How we can keep other secrets key/credentials out of the code and supply them via Github Secrets

Your question may already have an answer on the community forum. Please search for related topics, and then read through the guidelines before creating a new topic.

Here’s an outline with best practices for making your inquiry.

My question:
how we can keep other secrets key/credentials out of the code and supply them via GitHub Secrets. So basically, we are running the Postman collection on GithubActions and those collections do contain some confidential info that we would like to avoid passing it via Postman and instead pass it directly via GitHub Actions.

To Elaborate, we have a base URL

https://John-#010102@pubsubconnection.com/

where John-#010102 is confidential (PS: It’s just an example) and I would like to avoid passing it via the postman.

I have found a way to keep that information secret via Postman https://blog.postman.com/introducing-secret-variable-type-in-postman/ but wondering if we could have another way too.

As you’ve discovered, you just create environment variables for the elements you want to keep secret.

Ensure you set the type as “secret”. This will prevent any data being copied to the code repository or Postman Cloud. That is step 1.

Your CI tool (Jenkins, Azure Pipelines, etc) should then retrieve the secret from GitHub secrets (or Azure KeyVault) as part of the pipeline and then send those details to the Newman command line.

I use Azure Pipelines and Azure KeyVault. As they are both Microsoft tools, they integrate seamlessly. In Azure, you don’t really use passwords anymore. You setup service principals and its these service principals which runs the pipeline and has access to the KeyVault. You can also include a certificate.

I also like Azure KeyVault, as I can run an Azure PowerShell runbook that periodically changes any test account passwords, which keeps the infosec bods happy.
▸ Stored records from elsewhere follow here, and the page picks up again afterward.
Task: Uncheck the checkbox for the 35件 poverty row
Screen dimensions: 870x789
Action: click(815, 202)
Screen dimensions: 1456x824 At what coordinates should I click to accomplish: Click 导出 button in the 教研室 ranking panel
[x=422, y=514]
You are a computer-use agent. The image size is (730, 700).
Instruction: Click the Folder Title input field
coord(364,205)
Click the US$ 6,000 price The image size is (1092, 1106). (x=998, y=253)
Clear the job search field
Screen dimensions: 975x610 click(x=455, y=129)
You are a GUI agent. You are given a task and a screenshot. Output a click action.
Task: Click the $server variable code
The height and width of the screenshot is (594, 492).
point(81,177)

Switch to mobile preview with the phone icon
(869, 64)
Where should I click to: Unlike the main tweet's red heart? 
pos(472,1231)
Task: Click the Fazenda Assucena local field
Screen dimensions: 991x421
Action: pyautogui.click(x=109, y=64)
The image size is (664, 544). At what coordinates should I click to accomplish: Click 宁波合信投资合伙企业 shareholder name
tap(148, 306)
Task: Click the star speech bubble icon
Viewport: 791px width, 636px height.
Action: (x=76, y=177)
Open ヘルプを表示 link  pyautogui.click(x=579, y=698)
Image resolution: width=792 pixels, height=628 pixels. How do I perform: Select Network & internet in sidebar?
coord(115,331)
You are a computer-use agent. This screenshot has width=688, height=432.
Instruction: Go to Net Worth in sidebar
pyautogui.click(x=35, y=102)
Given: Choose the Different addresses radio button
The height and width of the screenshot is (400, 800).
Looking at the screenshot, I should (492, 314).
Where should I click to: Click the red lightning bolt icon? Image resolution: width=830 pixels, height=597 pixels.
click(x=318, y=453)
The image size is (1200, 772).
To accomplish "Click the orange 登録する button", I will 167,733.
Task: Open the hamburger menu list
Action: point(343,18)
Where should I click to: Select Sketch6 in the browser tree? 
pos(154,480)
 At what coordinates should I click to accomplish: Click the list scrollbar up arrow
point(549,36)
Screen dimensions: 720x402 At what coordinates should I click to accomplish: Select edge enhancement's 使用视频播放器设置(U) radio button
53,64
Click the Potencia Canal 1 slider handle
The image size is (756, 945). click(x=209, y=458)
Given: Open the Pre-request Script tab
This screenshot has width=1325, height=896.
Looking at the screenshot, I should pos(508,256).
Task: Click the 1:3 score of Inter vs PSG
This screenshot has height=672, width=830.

The other way of doing this is to have encrypted secrets in a file with the pass phrase being stored somewhere else. Your pre-request script would do the decryption and then store the results in the environment variables for that run. This does work, but its a lot of code and error handling.

I prefer using pipelines and a secret store\database of some sort, as it means the Postman collection is less complicated. (Less things to break, and easier to troubleshoot).

Thank you for your valuable input. I was wondering, is there a way to generate a secret environment API KEY so that we can add it in Github Actions under actions secret?

To elaborate,

I have secret variable name as test-secret-pass in postman

In GitHub Actions → Action Secret,

Do I need to create a new secret in GithubActions as test-secret-pass? If yes, what would be the value? Do I need to generate any API KEY via Postman for that or I could pass the actual value of test-secret-pass?

In nutshell, I do not have a good understanding of the integration that is required to use Postman Secret variables. I am not sure how secrets would be used by github actions.

And also is it required to export global variables and add them to the JSON collection or repository that I am running? If yes, what would be the folder structure?

The secrets in Githubactions are just the variables that contain confidential information that you want to send in the pipeline, that you don’t want stored in the Postman Cloud or your CI code repository.

You retrieve those secrets\variables as the first step in your CI pipeline and configure the Newman command line to accept those variables.